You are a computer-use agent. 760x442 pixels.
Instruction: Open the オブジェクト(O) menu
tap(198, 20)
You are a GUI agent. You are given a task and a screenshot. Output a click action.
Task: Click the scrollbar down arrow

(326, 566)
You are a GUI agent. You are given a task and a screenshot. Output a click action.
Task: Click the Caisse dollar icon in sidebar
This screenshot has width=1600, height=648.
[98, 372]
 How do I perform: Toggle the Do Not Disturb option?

---

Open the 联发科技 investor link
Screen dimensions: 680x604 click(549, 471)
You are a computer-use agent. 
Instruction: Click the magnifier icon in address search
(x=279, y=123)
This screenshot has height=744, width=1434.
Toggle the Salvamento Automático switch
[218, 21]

==

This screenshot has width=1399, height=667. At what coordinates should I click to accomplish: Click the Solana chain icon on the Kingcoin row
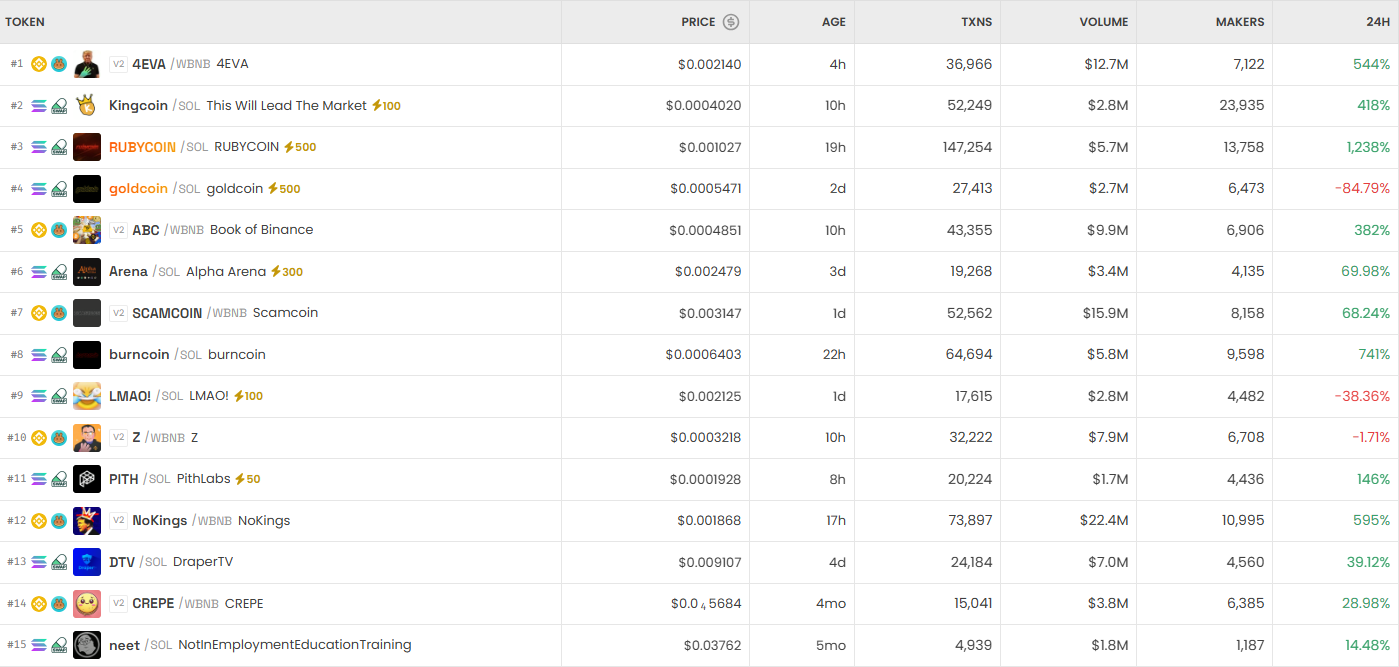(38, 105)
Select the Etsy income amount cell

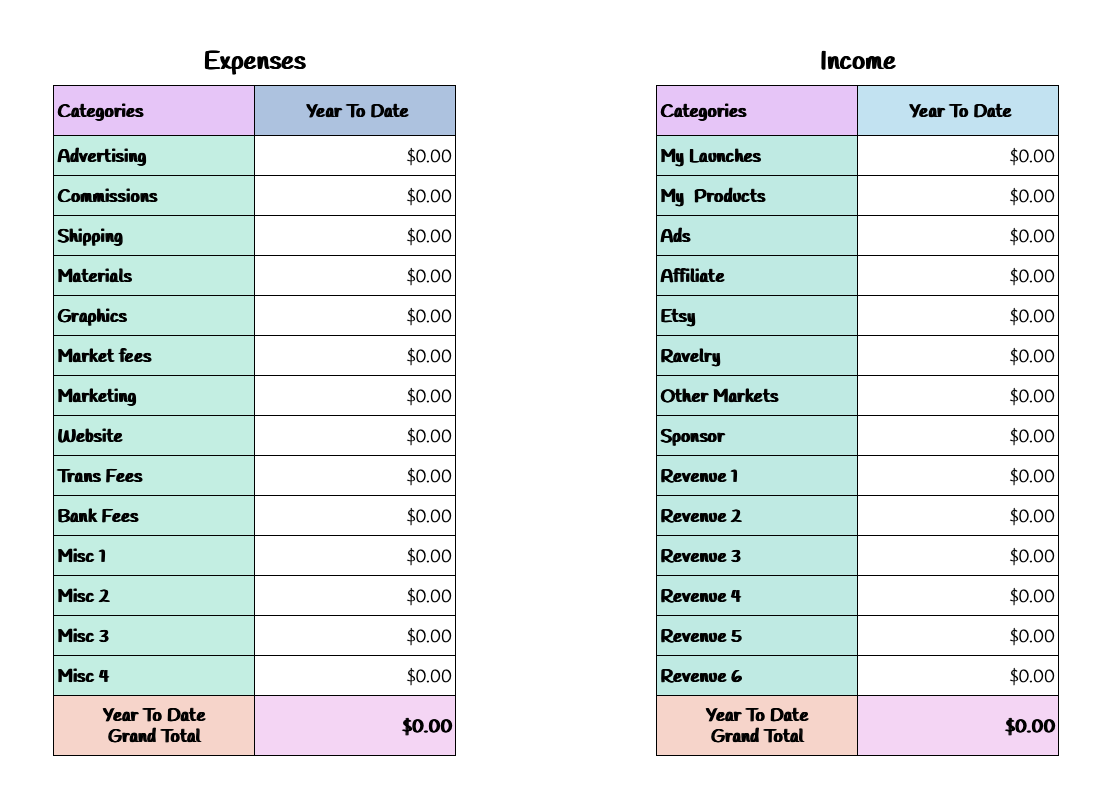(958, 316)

— Work instructions —
Search the material above for the word "computer", then copy out each line that has it.

— Solved problem —
You are a computer-use agent. 760x442 pixels.
You are a computer-use agent. 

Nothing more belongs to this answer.